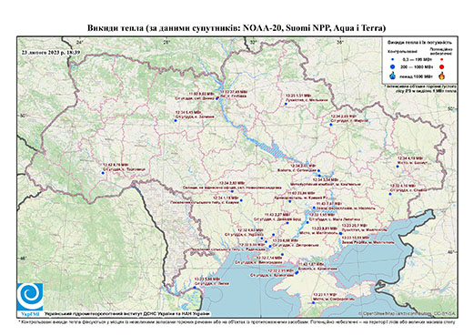
Task: Click the institute name text beside the logo
Action: tap(127, 313)
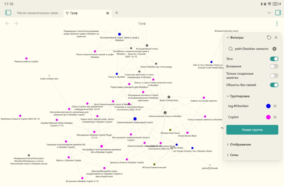This screenshot has width=284, height=186.
Task: Delete the tag:#Obsidian group
Action: tap(275, 106)
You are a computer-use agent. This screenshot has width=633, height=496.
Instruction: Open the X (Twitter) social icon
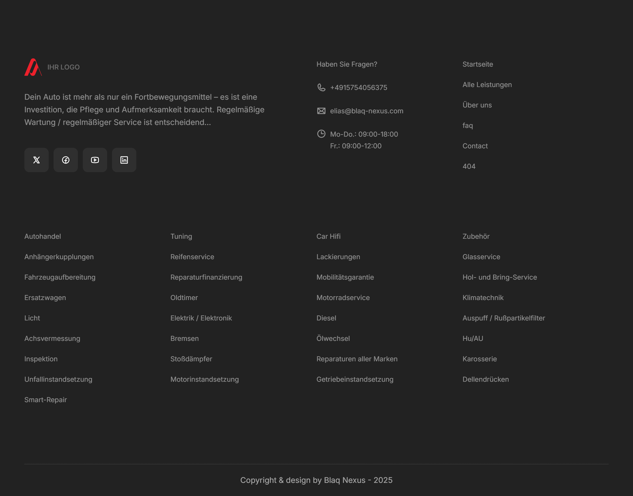36,160
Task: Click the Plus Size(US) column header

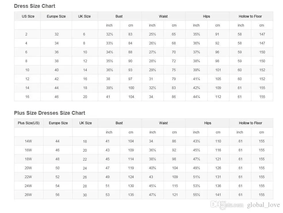Action: [29, 123]
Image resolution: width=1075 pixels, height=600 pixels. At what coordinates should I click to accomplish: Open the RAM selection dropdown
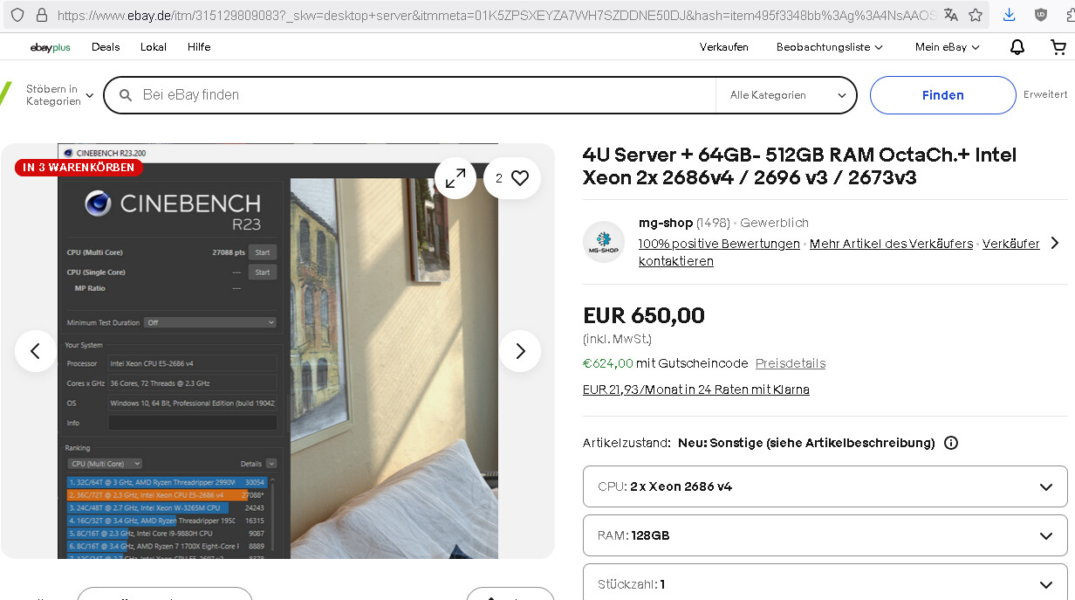coord(825,535)
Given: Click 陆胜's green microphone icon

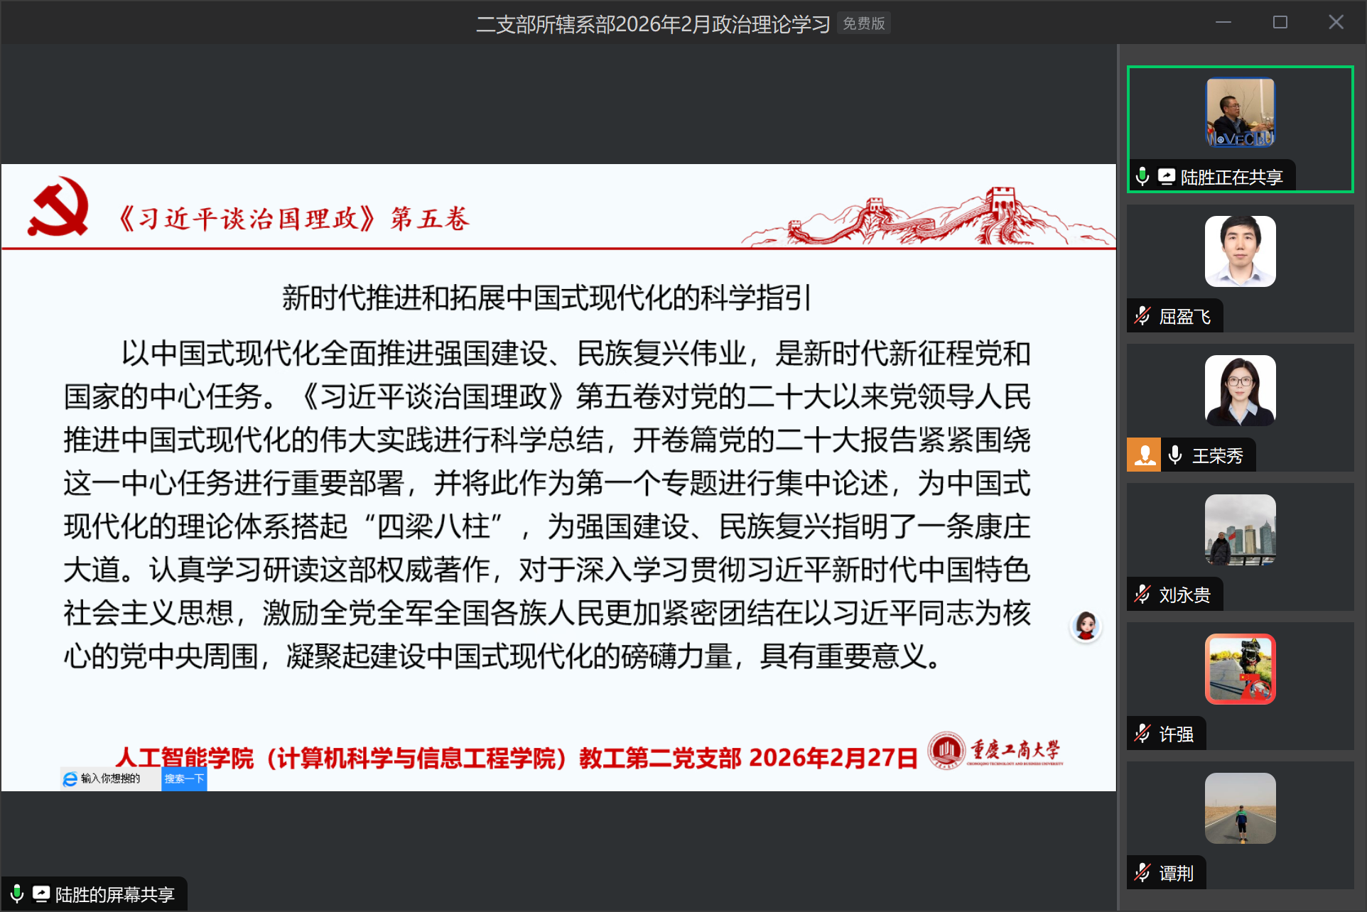Looking at the screenshot, I should [1142, 176].
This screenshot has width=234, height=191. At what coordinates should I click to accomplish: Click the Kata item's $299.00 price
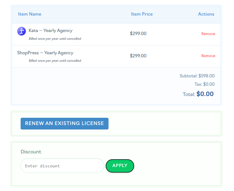point(138,33)

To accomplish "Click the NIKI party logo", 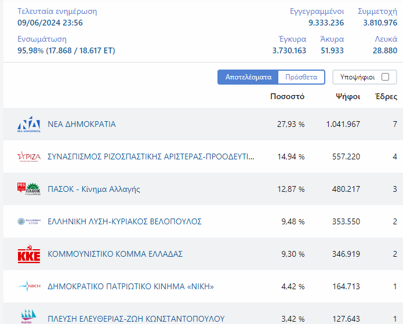I will point(29,286).
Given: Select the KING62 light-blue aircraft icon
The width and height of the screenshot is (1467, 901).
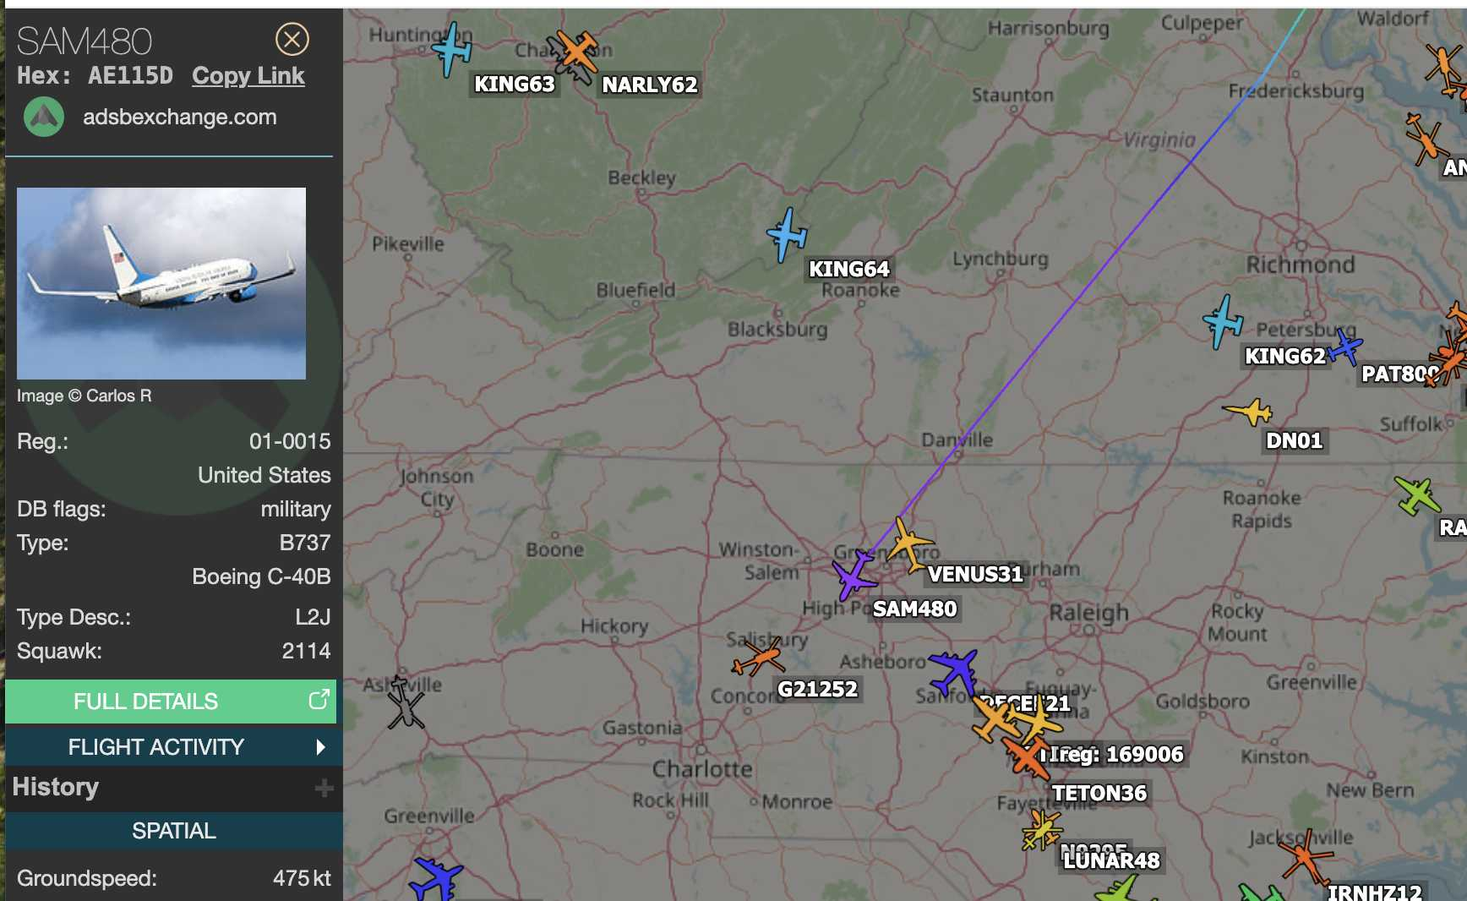Looking at the screenshot, I should click(1222, 321).
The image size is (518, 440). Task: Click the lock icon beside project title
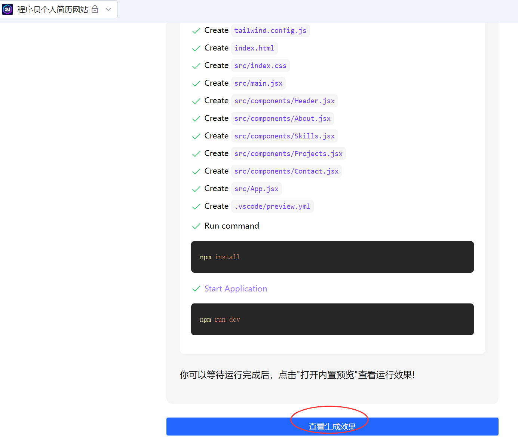coord(95,9)
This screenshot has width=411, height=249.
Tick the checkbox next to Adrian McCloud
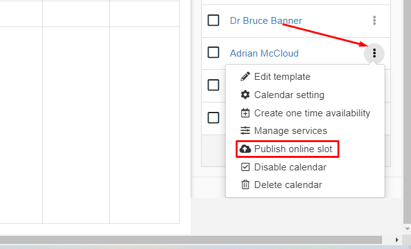(214, 52)
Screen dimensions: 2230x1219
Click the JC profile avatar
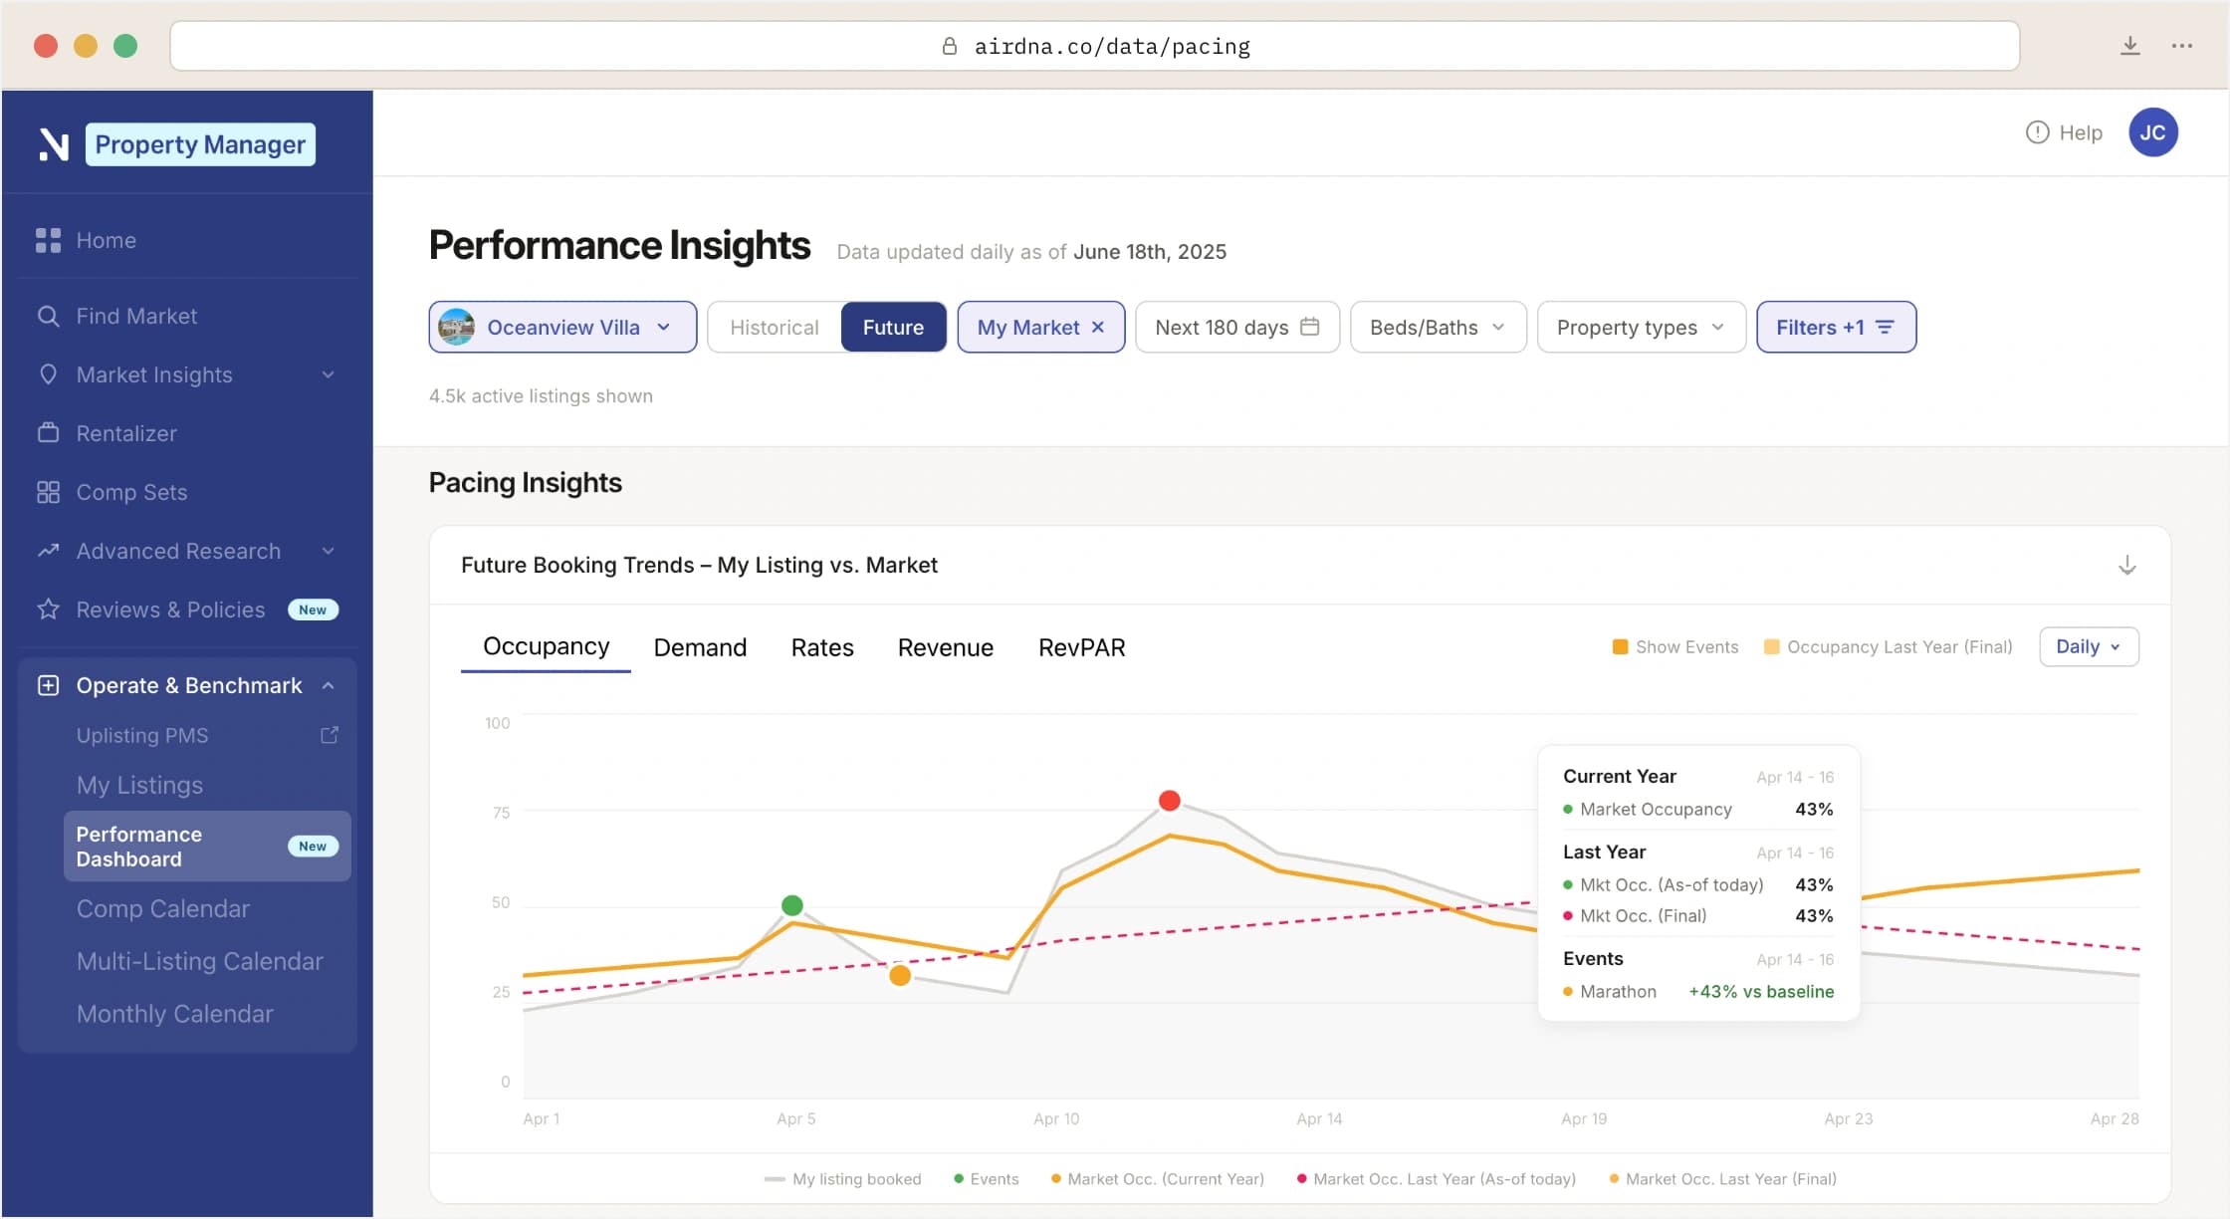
---
## Given request
Render the entries as a Markdown table with the columns Row and Line, starting at the line containing "This screenshot has width=411, height=249." and ending at the end of the entries, both ends included. Skip blank lines and leave the pictures out.

## Answer to this task
| Row | Line |
|---|---|
| 1 | This screenshot has width=411, height=249. |
| 2 | Tick the checkbox next to Adrian McCloud |
| 3 | (214, 52) |
| 4 | Screen dimensions: 2230x1219 |
| 5 | Click the JC profile avatar |